===== INFORMATION GIVEN

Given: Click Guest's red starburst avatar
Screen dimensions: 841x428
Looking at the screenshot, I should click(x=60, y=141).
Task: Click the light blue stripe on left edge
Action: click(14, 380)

==========

» **WORK TO BE COMPLETED**: Every entry should be given again exactly as written.

» **SOLUTION FOR THIS PROBLEM**:
Given: Click Guest's red starburst avatar
Screen dimensions: 841x428
Looking at the screenshot, I should click(x=60, y=141).
Task: Click the light blue stripe on left edge
Action: click(14, 380)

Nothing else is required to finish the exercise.